平均台ではAFANASYEVA、DEMENTYEVAと落下間際となるふらつきを複数回見せるなど、非常に不安定な演技となり、点数を落としてしまった。しかし、KOMOVAは後転とび~後方開脚宙連続と今では珍しいシリーズを決めて、更には片足水平上げターン~開脚前宙~羊とび、2回ターンを決めた。前宙やアラビアンでも高い位置の着地で格の違いを見せつけこの種目でも15.400と高得点をマークした。
ゆかでもKOMOVAが場内を魅了した。一本目は後方一回半~ロンダード~後転とび~アラビアンダブルとしたがラインオーバー。しかし、ここから盛り上がり、3回ひねりをピタリと止めて、更に足上げ2回ターンもかなり軸が取れた美しい実施であった。得点は14.491であったが、場内の盛り上がりは歓声よりも感心という雰囲気のもので注目度の高さを物語っていた。しかし、BELOKOBYLSKAYAは最後のかかえ込みダブルをピタリと止めて14.133を出し、INSHINAはテンポ~アラビアンダブルを決めたが得点を伸ばせなかった。AFANASYEVAは昨年はゆかで強さを見せていたが、今年に入ってから終末技の屈身ダブルで苦しんでいるが、今回も着地が低く、前に大きく一歩動いてしまった。そして最後のDEMENCHEVAは一本目で2回半~伸身前宙にいくところで蹴りが合わずに宙返りの途中で手を着いてしまい、最後の屈身ダブルもしりもちを着いてしまった。チーム得点としてはこの種目でアメリカに差を開けられた。
最後の跳馬はBELOKOBYLSKAYAがユルチェンコ1回ひねり、DEMENTYEVAはポディウム練習から成功してなかった2回ひねりをやめて1回ひねりに抑えてきた。そして、AFANASYEVA、KOMOVA、NABIEVAはユルチェンコ2回ひねりを見せ、NABIEVAは2本目にポドコパエワで着地を止めた。KOMOVA、NABIEVA共にアマナールまで出来るだけに残念なところであろう。そして、チーム得点は231.062として、この種目で得点を伸ばしたアメリカに対しては、最終のこの種目で引き離された形となり、3.191差で2位となった。しかし、KOMOVAが個人総合予選ではWIEBERを上回り、60.157でトップに立った。
スイスは、ゆかではノーミスで演技したが、一人だけ13点台という得点で、得点は伸ばせなかったがまずまずのスタートを切った。

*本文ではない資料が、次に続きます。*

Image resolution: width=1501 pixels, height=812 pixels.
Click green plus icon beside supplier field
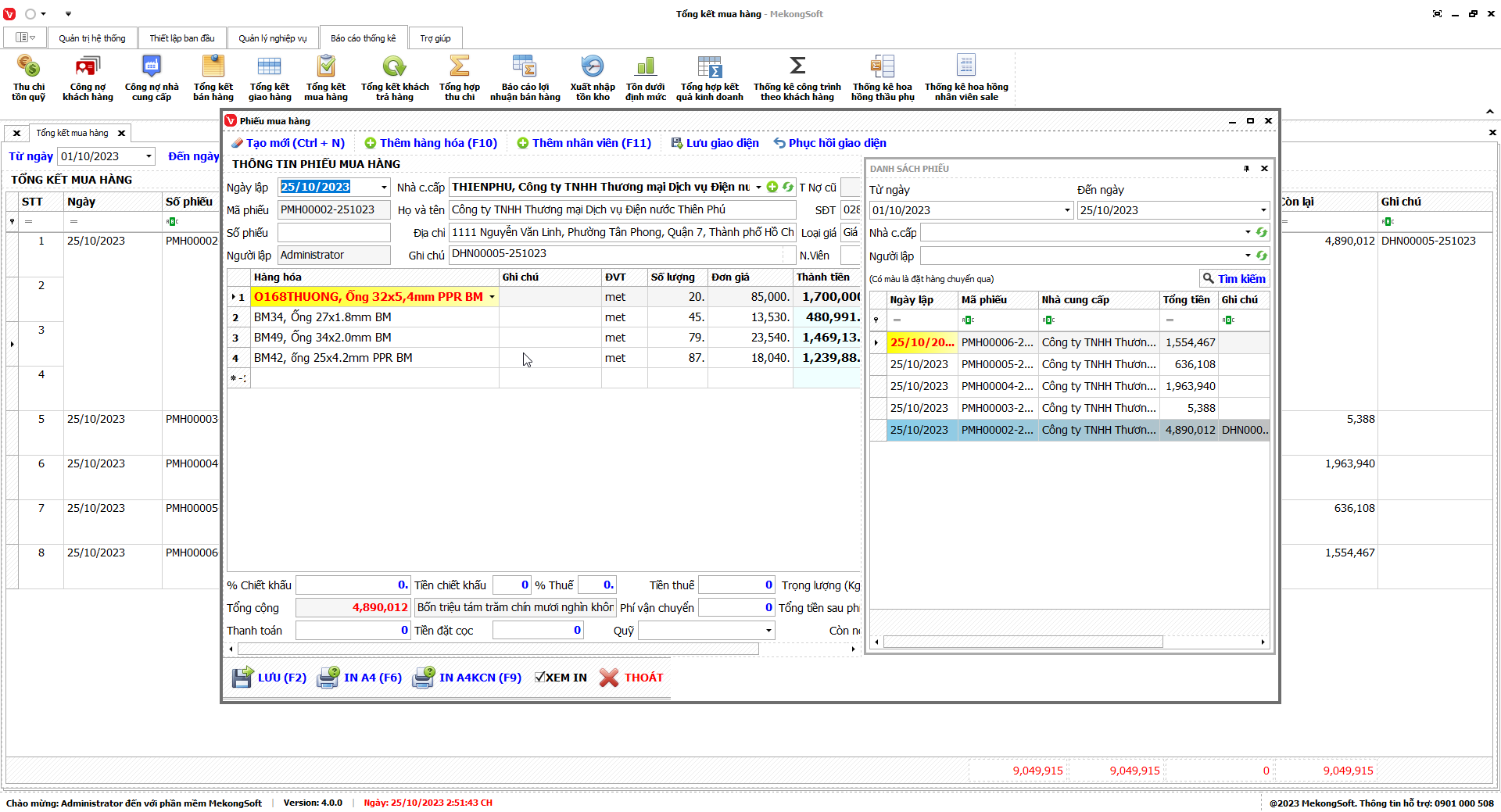[772, 187]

跳馬はSTEIGRUBERが前転とび前方屈身1回半という大技を決め、2本目がツカハラ1回ひねりで種目別順位でも4位につけた。世界選手権前に引退したKAESLINという跳馬の名手がいたが、その伝統を受け継ぐ選手といえよう。段違い平行棒は2名落下、価値点も高くなく、この種目でも得点が伸びず、最後の平均台はふらつきが多かったが、落下はその中でなるべく出さないような粘りを見せて、減点を抑えようとはしていた。合計点ではメキシコに僅差で劣って13位となり、五輪テストイベント枠16位も微妙になった。